Copy the stretch of records from the line that contains "Given: Sort forms by Title column header" through the line that contains "should pyautogui.click(x=109, y=464).", word for word. Leave the pictures out of your copy.

## [DATA PROVIDED]
-- Begin --

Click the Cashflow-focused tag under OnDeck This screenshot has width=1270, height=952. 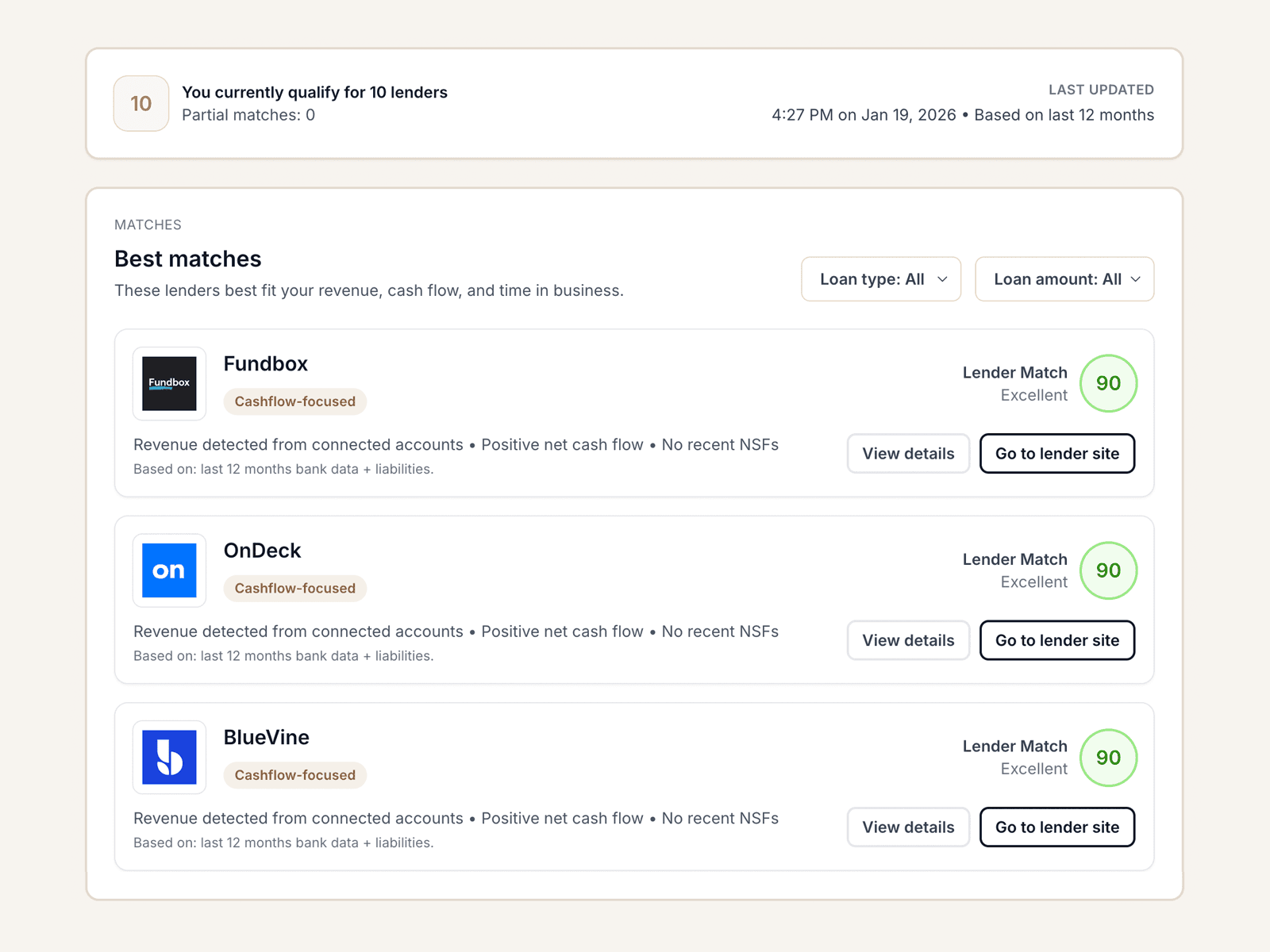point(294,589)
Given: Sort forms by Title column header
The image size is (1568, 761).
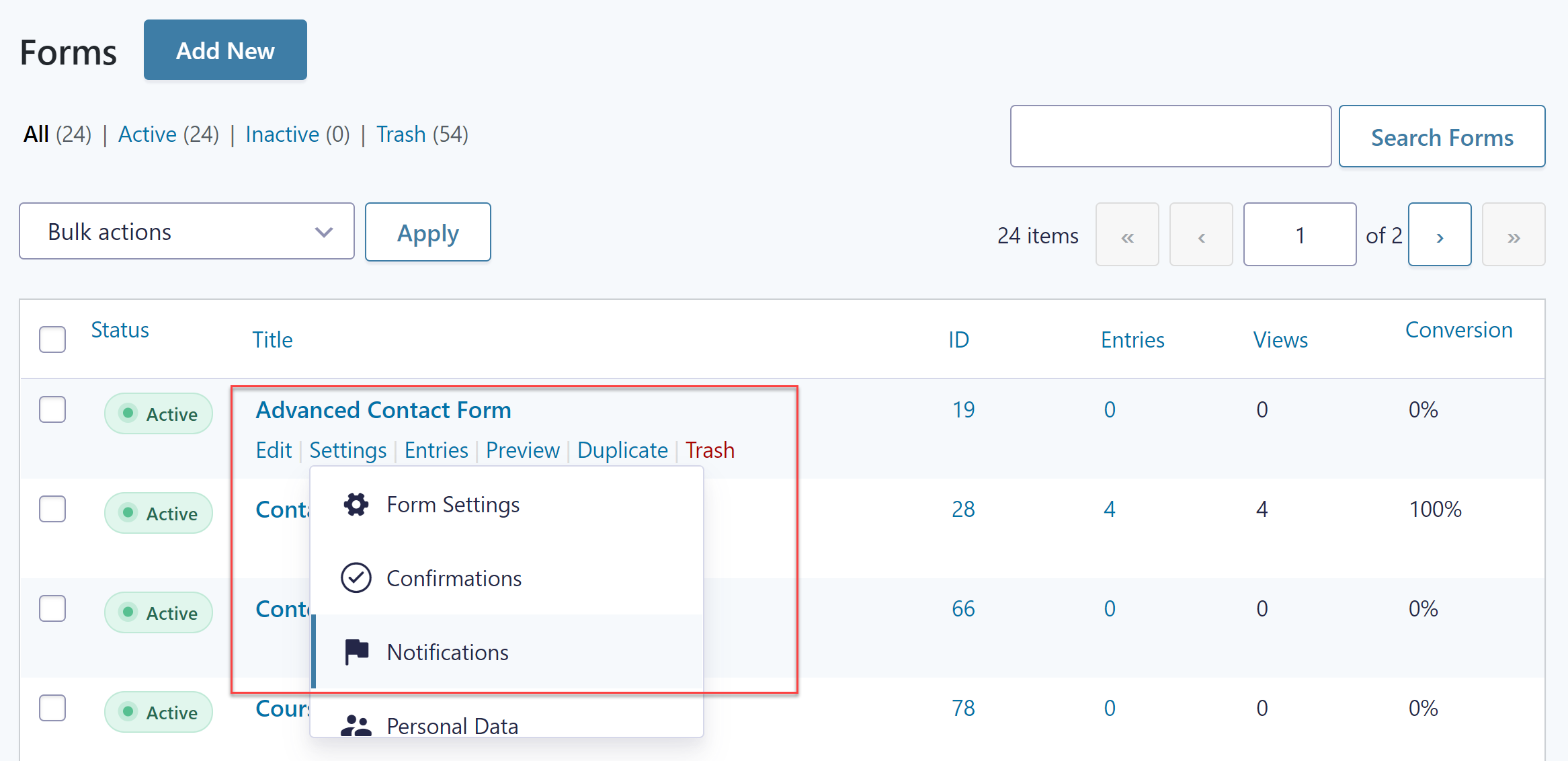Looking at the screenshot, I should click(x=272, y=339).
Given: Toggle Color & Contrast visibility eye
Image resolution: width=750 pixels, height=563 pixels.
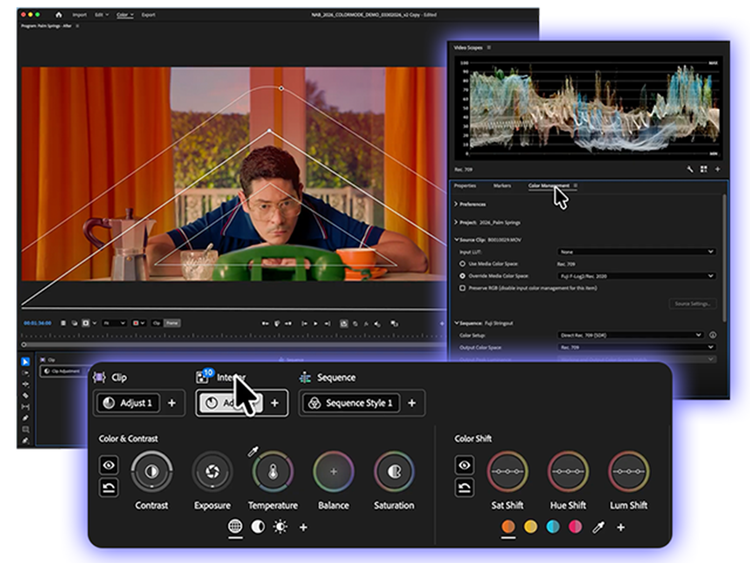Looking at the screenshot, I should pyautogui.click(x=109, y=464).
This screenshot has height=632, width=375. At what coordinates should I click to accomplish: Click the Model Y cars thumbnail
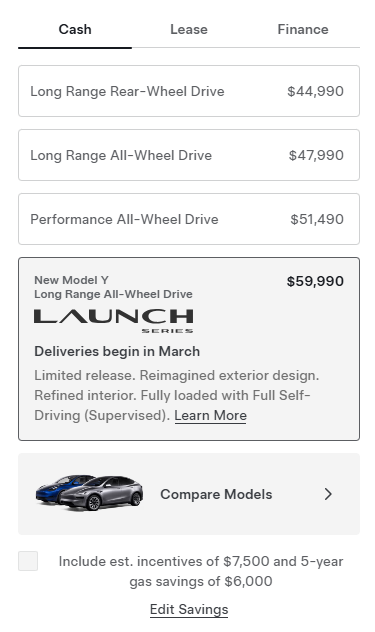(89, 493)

-- End --
-- Begin --

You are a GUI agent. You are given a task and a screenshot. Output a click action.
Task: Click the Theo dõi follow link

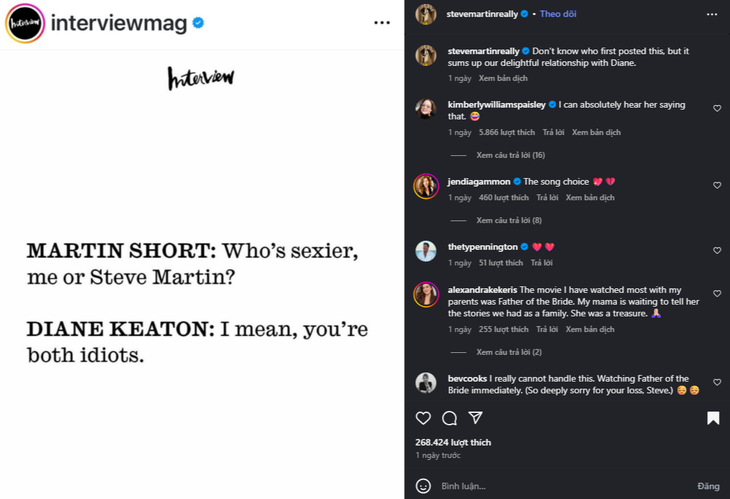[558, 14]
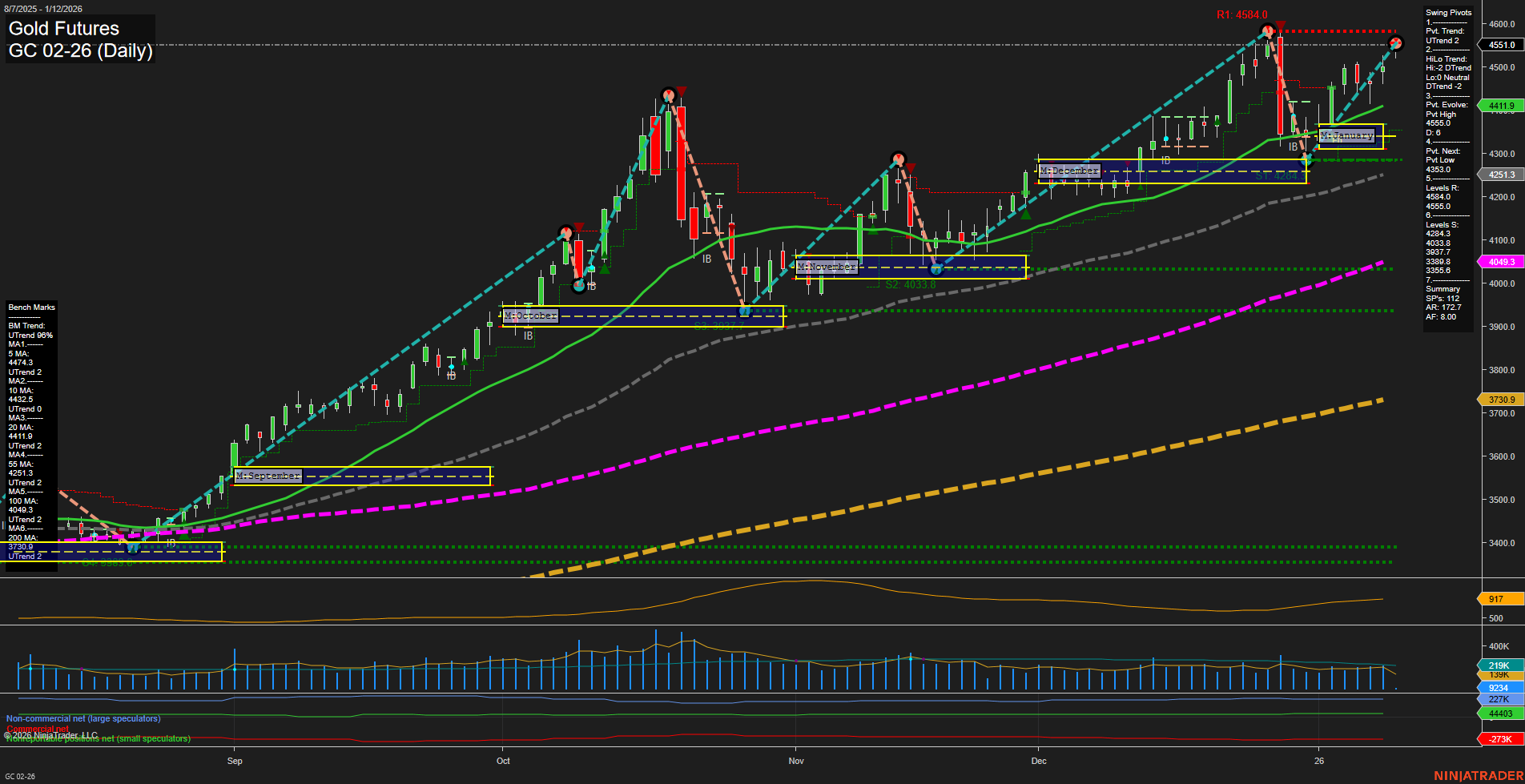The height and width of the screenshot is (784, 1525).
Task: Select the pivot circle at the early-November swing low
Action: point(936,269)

-- End --
-- Begin --

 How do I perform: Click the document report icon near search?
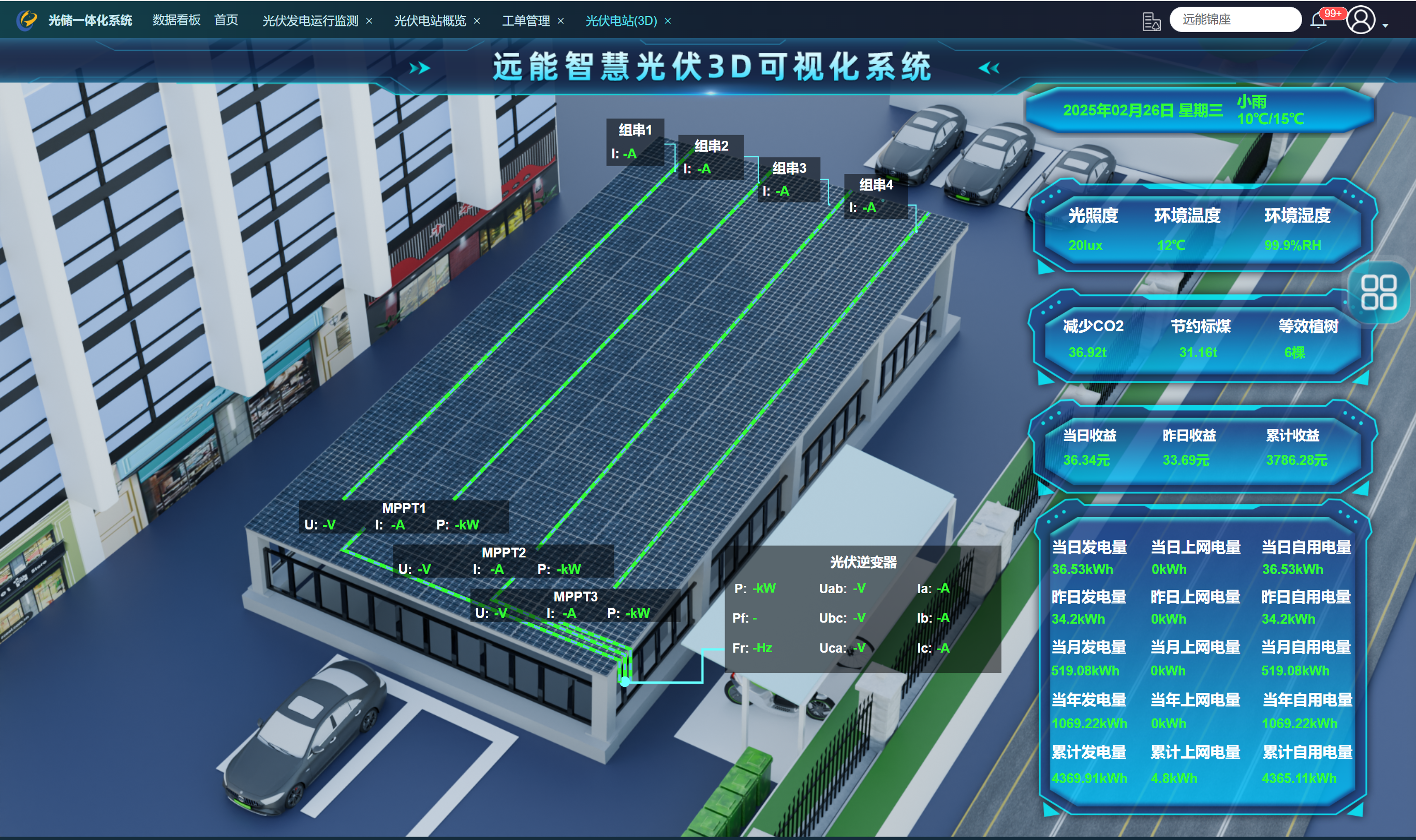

-- End --

## [CORRECT RESULT]
Given: Sort forms by Title column header
The image size is (1568, 761).
Looking at the screenshot, I should click(x=272, y=339).
Given: Toggle Color & Contrast visibility eye
Image resolution: width=750 pixels, height=563 pixels.
Looking at the screenshot, I should pyautogui.click(x=109, y=464).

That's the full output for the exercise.